Another difference this time, was that I decided to take way more frames. From a thousand last time, I changed to 6 thousand. Why is that? Planetary imaging suffers a lot with atmospheric disturbances, since we are trying to see such tiny details. So we use the technic called “lucky imaging”. Where we take a gazillion of pictures, but only actually uses a small fraction of it. Only the lucky pictures where the atmospheric disturbances are minimal or nonexistent. It is, of course detected automatically. Trying to select the couple of hundred pictures on a several thousand set of pictures would take forever.

Another difference in the acquisition was ISO/Gain and Shutter speed. I have read in a planetary imaging tutorial that longer exposures and lower ISOs are better to spot better details. So I’ve tried that as well.
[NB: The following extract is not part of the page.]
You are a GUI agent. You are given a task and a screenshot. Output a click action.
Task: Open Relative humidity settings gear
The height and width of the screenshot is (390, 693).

Saturn_Tv1-4s_125iso_1024x680_20150514-00h32m44s

Saturn with its rings
Celestron AVX 8″ SCT
Focal Length: 2032 mm
Aperture: f/10
ISO: 125
Shutter: 1/4s
Exposure: 6000 frames
Post processing: RegiStax 6
Taken May 14, 2015 around 00:32 CEST

Although it still not a very good sharp focused picture, it looks way better than the previous one. It is possible to see some features on the rings, and the color difference. Almost possible to see the gap on the rings what should appear there.

It still far away from a good picture, but with practice and experimentation, I believe I can improve it even more.